Note: This story was updated April 21, 2021, to clarify that Kesimpta will be available in the next three months on the NHS, after further clarification from the company.
Kesimpta (ofatumumab) will be available in the next three months through the National Health Service (NHS) of England and Wales as an at-home, self-administered treatment for people with relapsing-remitting multiple sclerosis (RRMS) who are either having relapses or have other evidence of MS activity.
A poster presentation at the AAN meeting, based on Phase 3 data in newly diagnosed patients, also showed it effective at preventing disability progression in the absence of a relapse in this group.
The National Institute for Health Care and Excellence (NICE) made the recommendation to include Kesimpta in the NHS, allowing RRMS patients to access it at low and fixed prices, following Kesimpta’s recent approval in the U.K. for relapsing forms of multiple sclerosis (MS).
The Scottish Medicines Consortium, analogous to NICE, is also considering adding Kesimpta to that country’s NHS list of medications. A decision is expected later this year.
“This is great news!,” David Martin, CEO of the MS Trust, said in an organization press release. “People need access to a range of treatments so that they can work with their consultant to find the one that suits them the best. Ofatumumab offers access to an effective treatment which doesn’t require regular hospital visits.”
Kesimpta, developed by Novartis, is an antibody therapy that lessens the inflammation associated with nerve death by latching onto the CD20 receptor on the surface of immune B-cells. This interferes with the B-cells’ ability to trigger an abnormal immune response.

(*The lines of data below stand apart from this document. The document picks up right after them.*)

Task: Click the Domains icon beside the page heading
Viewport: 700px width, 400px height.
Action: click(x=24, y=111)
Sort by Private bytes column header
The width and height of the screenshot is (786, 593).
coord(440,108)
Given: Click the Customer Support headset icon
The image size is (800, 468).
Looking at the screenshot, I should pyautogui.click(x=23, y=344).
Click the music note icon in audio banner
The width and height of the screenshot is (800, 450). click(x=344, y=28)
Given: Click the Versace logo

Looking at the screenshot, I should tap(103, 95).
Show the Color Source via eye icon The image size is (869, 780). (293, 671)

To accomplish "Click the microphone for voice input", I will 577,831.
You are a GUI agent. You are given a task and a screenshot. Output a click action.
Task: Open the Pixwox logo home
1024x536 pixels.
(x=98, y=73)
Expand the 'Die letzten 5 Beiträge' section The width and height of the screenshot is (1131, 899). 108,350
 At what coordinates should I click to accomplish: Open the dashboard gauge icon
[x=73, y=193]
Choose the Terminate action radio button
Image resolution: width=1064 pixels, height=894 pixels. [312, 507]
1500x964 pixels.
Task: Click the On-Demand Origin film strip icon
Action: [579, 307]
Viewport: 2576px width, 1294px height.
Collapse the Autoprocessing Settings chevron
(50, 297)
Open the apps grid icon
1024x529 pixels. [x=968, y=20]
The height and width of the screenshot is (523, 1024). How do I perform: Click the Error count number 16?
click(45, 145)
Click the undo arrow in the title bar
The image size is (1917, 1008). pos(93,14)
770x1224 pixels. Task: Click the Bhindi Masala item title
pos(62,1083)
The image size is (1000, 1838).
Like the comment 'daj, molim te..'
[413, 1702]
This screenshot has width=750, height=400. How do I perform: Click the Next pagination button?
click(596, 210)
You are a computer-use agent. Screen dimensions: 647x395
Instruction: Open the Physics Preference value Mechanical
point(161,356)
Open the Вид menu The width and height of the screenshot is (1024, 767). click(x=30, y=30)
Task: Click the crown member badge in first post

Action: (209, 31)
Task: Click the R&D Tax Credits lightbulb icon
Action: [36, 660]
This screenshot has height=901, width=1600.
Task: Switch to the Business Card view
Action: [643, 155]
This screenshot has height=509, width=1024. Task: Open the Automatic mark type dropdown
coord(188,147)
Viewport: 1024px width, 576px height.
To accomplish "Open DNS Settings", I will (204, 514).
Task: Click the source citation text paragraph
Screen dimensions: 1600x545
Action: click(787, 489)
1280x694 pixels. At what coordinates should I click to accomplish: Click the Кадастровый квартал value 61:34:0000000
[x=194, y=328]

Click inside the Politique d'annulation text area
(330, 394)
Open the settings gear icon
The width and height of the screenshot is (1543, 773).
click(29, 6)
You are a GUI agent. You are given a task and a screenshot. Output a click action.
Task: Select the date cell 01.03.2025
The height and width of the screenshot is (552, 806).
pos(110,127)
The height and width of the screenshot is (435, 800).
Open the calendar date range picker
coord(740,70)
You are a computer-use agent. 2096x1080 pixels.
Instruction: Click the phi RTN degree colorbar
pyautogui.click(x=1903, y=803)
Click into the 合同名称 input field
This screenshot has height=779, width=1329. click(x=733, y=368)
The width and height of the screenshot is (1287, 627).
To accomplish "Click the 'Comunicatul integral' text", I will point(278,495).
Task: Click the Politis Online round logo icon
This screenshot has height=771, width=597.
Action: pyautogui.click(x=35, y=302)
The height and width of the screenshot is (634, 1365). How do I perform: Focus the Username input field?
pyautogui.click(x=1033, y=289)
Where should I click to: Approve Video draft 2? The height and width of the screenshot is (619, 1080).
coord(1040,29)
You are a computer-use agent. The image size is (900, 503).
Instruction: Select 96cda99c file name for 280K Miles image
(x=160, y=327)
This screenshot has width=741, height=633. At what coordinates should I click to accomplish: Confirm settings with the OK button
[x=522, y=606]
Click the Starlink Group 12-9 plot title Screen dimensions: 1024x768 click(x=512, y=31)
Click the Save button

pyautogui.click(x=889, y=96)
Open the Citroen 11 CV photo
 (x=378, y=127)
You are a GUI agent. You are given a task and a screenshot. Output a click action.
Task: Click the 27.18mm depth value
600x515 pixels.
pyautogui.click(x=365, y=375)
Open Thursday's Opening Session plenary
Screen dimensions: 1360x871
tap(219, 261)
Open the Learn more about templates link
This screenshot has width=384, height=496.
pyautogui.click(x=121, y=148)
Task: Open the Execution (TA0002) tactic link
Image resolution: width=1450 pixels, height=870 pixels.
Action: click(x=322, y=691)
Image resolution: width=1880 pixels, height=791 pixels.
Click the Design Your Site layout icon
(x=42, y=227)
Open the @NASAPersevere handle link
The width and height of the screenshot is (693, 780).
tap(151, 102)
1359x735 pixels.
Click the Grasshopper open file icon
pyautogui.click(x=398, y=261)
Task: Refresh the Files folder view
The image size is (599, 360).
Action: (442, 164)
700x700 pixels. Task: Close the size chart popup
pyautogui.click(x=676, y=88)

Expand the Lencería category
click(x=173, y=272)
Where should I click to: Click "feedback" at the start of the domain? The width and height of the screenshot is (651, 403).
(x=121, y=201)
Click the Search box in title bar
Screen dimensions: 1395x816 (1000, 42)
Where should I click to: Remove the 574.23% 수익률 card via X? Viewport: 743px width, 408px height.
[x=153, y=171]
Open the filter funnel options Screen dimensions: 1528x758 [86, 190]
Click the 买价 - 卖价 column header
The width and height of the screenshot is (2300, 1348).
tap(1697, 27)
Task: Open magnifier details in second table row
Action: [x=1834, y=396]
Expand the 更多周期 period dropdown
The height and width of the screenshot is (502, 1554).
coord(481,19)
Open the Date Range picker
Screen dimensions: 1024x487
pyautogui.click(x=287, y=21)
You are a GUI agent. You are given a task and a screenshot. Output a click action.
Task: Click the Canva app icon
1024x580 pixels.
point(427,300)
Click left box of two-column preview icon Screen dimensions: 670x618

The company set a U.K. list price for Kesimpta of £1,492.50 (about $2,073) per unit pack (prefilled autoinjector pen), excluding taxes, NICE reported in favoring approval, and agreed to discount pricing for NHS inclusion. The discount was not disclosed.
NICE based its recommendation on data from two Phase 3 trials — ASCLEPIOS I (NCT02792218) and ASCLEPIOS II (NCT02792231) — comparing Kesimpta’s safety and efficacy to that of Aubagio (teriflunomide) in people with relapsing forms of MS.
These trials showed that, compared with Aubagio, Kesimpta significantly reduced participants’ annual relapse rates by over 50%, lowered the relative risk of disability progression after three months by over 30%, and was associated with fewer brain lesions on magnetic resonance imaging (MRI) scans.
Recent results presented at the 2021 virtual American Academy of Neurology (AAN) Annual Meeting also showed that Kesimpta outperformed Aubagio at reducing relapse-independent disability progression in newly diagnosed patients, and that it remained effective regardless of patient body weight.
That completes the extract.